Many Europeans are breathing more easily this morning as we consider the encouraging results of the Dutch elections. With a slackening wind from the North Sea holding up, one hopes for good, the progression of the populist ship, it seems a good opportunity to look more closely at Marine Le Pen’s economic programme and hope that its lunacy will become increasingly apparent to electors in France.
The most complete exposition of this programme I have read so far can be found in an interview published in “Investir, Le Journal des Finances” on February 18 of this year. While M.L-P’s positions on the single currency and the EU itself have been well rehearsed, what caught my eye in particular was a comment tucked away in the middle of the piece where she says: “ … the whole logic our of policy is to no longer depend on foreign creditors.” 
A statement that is eerily familiar to those who remember François Hollande’s Le Bourget speech in the run up to the presidential election in 2011: “My enemy is finance.”

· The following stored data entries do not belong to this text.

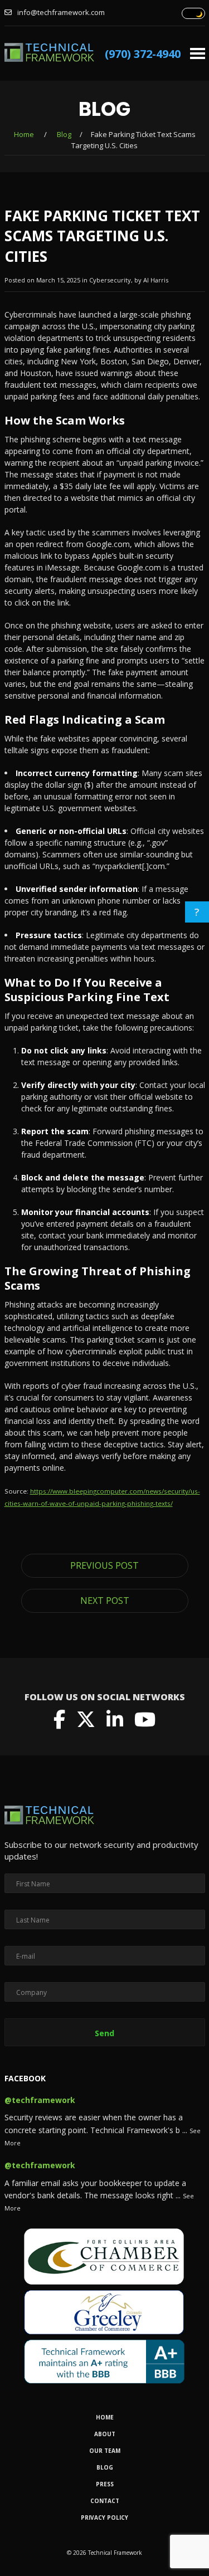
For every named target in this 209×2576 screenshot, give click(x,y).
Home (24, 134)
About (104, 2434)
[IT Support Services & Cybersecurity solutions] (49, 55)
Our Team (104, 2450)
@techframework (39, 2100)
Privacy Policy (104, 2517)
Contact (104, 2500)
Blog (64, 134)
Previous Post (104, 1565)
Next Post (104, 1600)
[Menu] (197, 49)
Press (105, 2484)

It is worthwhile repeating the facts about France’s indebtedness, as reported by Le Monde a few days ago, although M.L-P clearly prefers facts of the alternative variety. Current debt runs to 97.5% of GDP, 60% of which is held by foreigners, or, as the statisticians would describe them, “non-resident investors”. Annual interest payments, amount to €40billion (yes billion!!).
The only way of “no longer depending on foreign creditors” would be to default on most of that debt, which M.L-P says she would stop short of. But investors worried about the prospect of France ditching the euro and having their debt repaid in a devalued currency are hedging their bets, which goes some way to explaining the rise of French 10 year rates over the last few months and the increasing spread with comparable German rates.
Whatever the bluster from M.L-P, it is very clear that any programme to reduce dependence on foreign creditors will require the implementation of a patient, credible and single-minded policy over many years. To claim anything else is pure fantasy.
Unless of course the Euro is abandoned and the EU falls apart. What would happen then is anybody’s guess.
François Fillon, for all his faults, is the only candidate who seems to have a proper understanding of this challenge. Whether he will be elected President and in a position do something about it is very much a matter of conjecture at the moment. But one hopes that he will at least, in the upcoming televised debates, explode the myths surrounding the lunatic policies of one of his main rivals.